観光面にも影響が出ている。小坂町産業課は「今シーズンは、スタートダッシュでつまずいてしまった」と肩を落とす。
冬季、深い雪に閉ざされる十和田湖周辺は、新緑の萌(も)えるGWが観光シーズンの幕開けになる。
同町の湖畔周辺の20軒のホテルや旅館の期間中(4月29日〜5月6日)の宿泊予約は約6000件。ところが、このうち、先月30日時点で30件ほどのキャンセルがあったという。「中には『鳥インフルエンザが心配』との理由もあった」と同課。キャンセルの大半が個人客で、同課は「今のところ、影響は大きくないが、個人客が多い小規模な宿泊施設にとっては苦しい状態。予約客から『鳥インフルエンザは大丈夫か』という問い合わせも少なくない。安全性を訴えたい」と話した。

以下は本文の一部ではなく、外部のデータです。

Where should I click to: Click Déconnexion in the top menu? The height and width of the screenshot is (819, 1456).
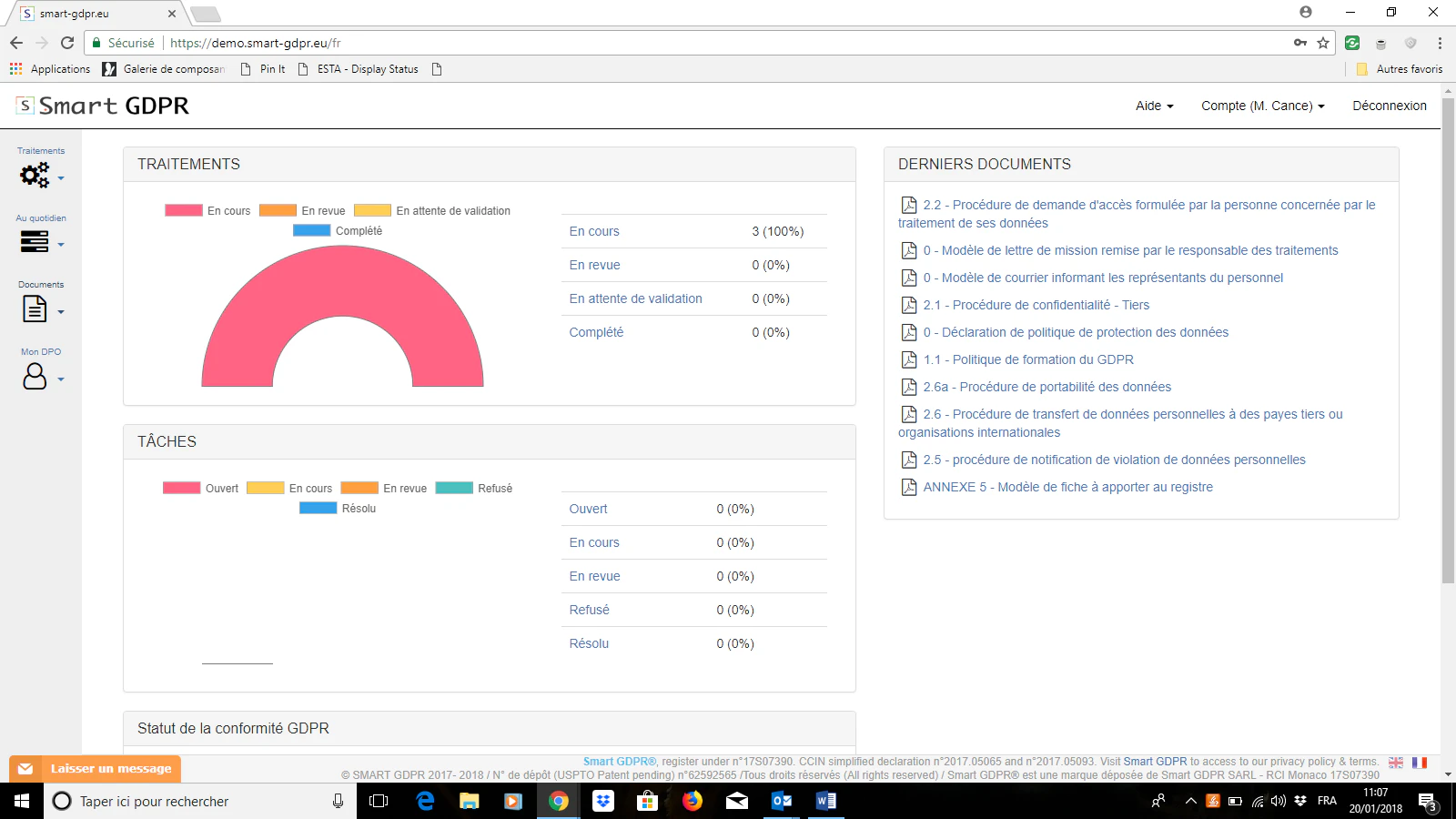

環境省は1日、北海道別海町で回収されたハクチョウの死骸を簡易検査したところ、鳥インフルエンザウイルス(A型)の陽性反応が出たと発表。同日から、秋田と北海道、青森と合同でガンカモの渡来地の調査を始めている。渡り鳥が秋田に運んだ問題は、徐々に拡大の様相を見せ始めている。
◇
■鳥インフルエンザ 症状の軽い「低病原性」と、症状の重い「高病原性」に分かれ、問題化しているのは後者。国内では16年2月に京都府の養鶏場で鳥インフルエンザ感染による大量死があるなど、西日本で散発的に発生してきた。十和田湖での確認は、北日本で初めてのケース。
高病原性ウイルスのうちH5N1亜型は、鳥から鳥だけでなく、発症した鳥と濃厚な接触のあった人にも感染する例が国外で報告されている。平成15〜16年に、中国や韓国、東南アジアで流行し、インドネシアでは105人(3月18日現在)が死亡している。鳥から家畜、人間への感染例が徐々に増えつつあり、人から人へ感染する新型ウイルスに突然変異するのではないかと世界各国が警戒している。